Assessment of urinary 15‐F(2)‐isoprostanes in dogs with urothelial carcinoma of the urinary bladder and other lower urinary tract diseases

BACKGROUND: The 15‐F(2)‐isoprostanes are by‐products of oxidative stress and are increased in the urine of people with lower urinary tract diseases (LUTD), especially urinary neoplasia. Urothelial carcinoma (UC) is the most common urinary neoplasm in dogs. Earlier detection of UC by noninvasive means could lead to improved outcomes. Urinary 15‐F(2)‐isoprostanes potentially could provide this means, but have not been evaluated in dogs with UC. OBJECTIVE: The objective of this study was to measure urinary 15‐F(2)‐isoprostanes in dogs with UC and dogs with other LUTD. ANIMALS: One hundred seventeen dogs: 46 dogs with UC, 30 dogs with LUTD, and 25 control dogs. METHODS: Any dog that was presented with dysuria was eligible for inclusion. Diagnosis of UC was confirmed histologically.

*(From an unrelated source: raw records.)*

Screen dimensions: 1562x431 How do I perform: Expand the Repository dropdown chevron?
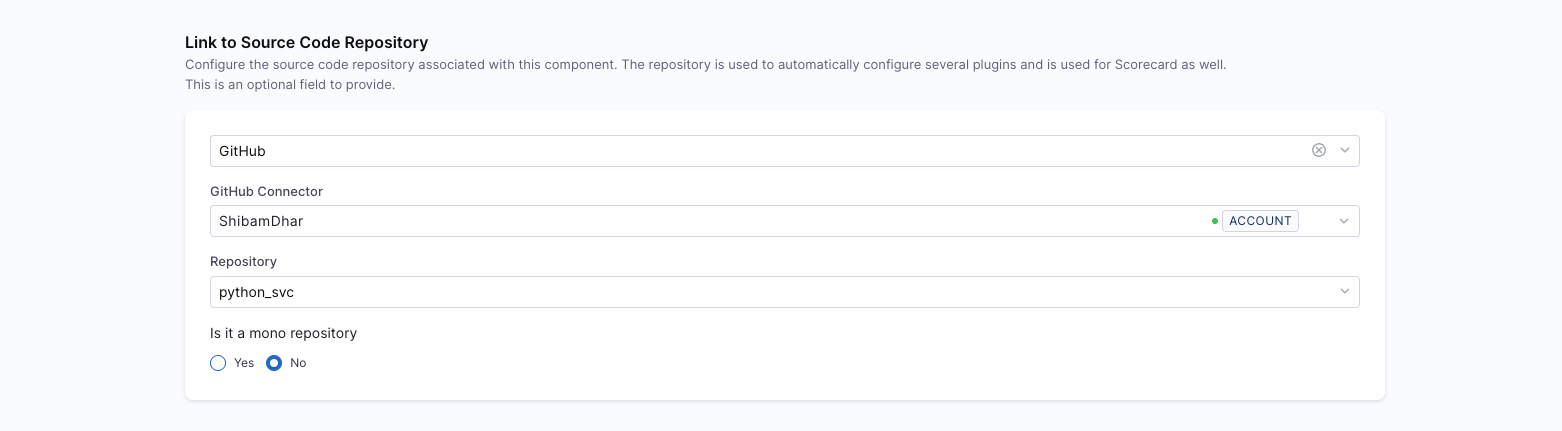pyautogui.click(x=1345, y=292)
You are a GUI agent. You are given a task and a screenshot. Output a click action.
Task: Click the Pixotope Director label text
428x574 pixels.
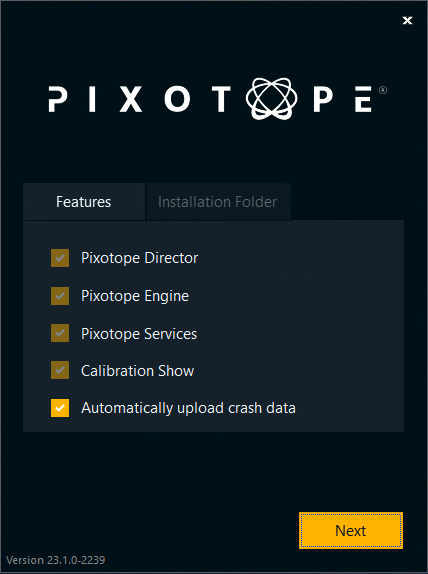click(x=139, y=258)
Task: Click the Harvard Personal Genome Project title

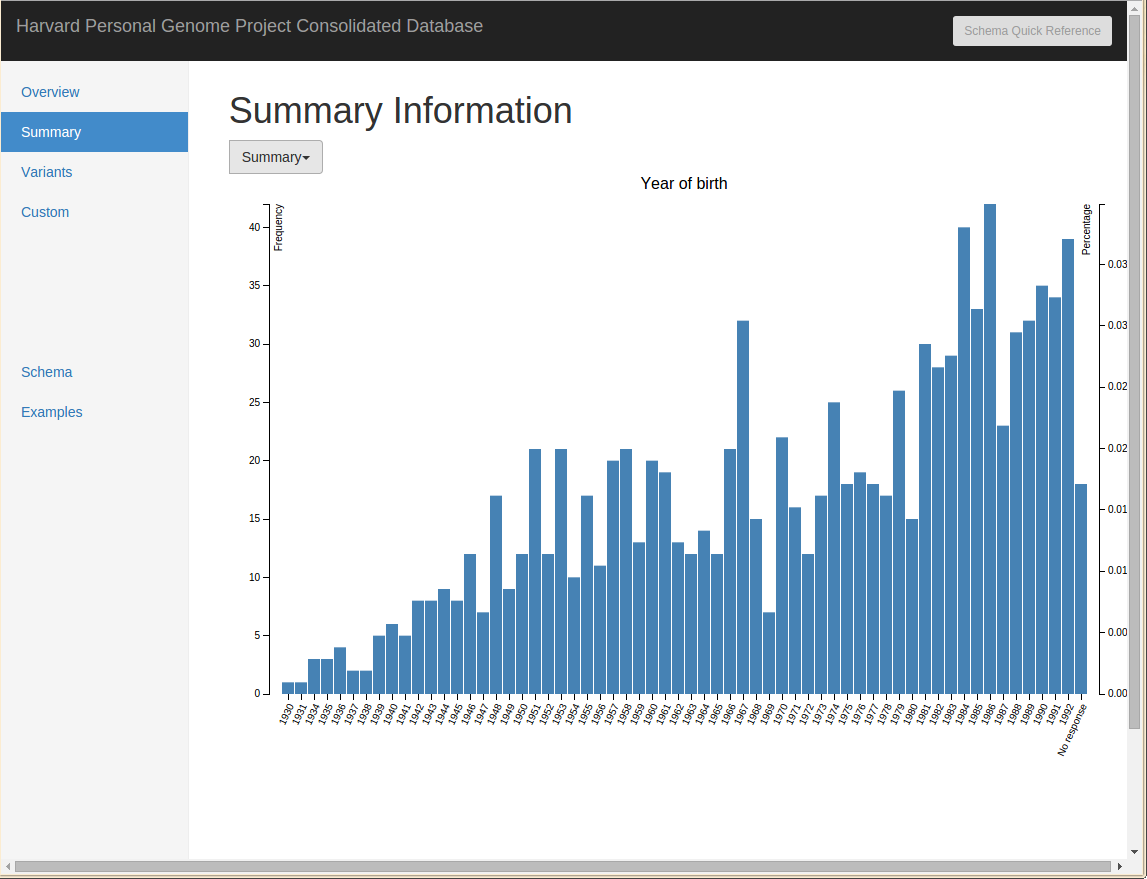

Urinalysis was performed in each case, and 15‐F(2)‐isoprostanes quantified by gas chromatography‐negative ion chemical ionization‐mass spectrometry (GC‐NICI‐MS) and normalized to urinary creatinine concentration. RESULTS: Dogs with urinary diseases (UC + LUTD) had higher median urinary 15‐F(2)‐isoprostanes when compared to control dogs (5.92 ng/mg [range, 0.46‐31.03] vs 3.73 [range, 1.8‐7.98]; P = .02). Urinary 15‐F(2)‐isoprostanes were similar in dogs with UC (5.33 ng/mg [range, 0.46‐31.03]) compared to dogs with LUTD (6.29 ng/mg [range, 0.54‐18.93]; P = .47) and control dogs (P = .06). Dogs with UC had higher qualitative measures of proteinuria (P = .004), hematuria (P = .01), and epithelial cells on urinalysis (P = .002) compared to the other groups. CONCLUSIONS AND CLINICAL IMPORTANCE: Urinary F(2)‐isoprostanes are not useful for the detection of UC in dogs. Future research could evaluate urinary 15‐F(2)‐isoprostanes as a marker of inflammation in disease progression and prognosis.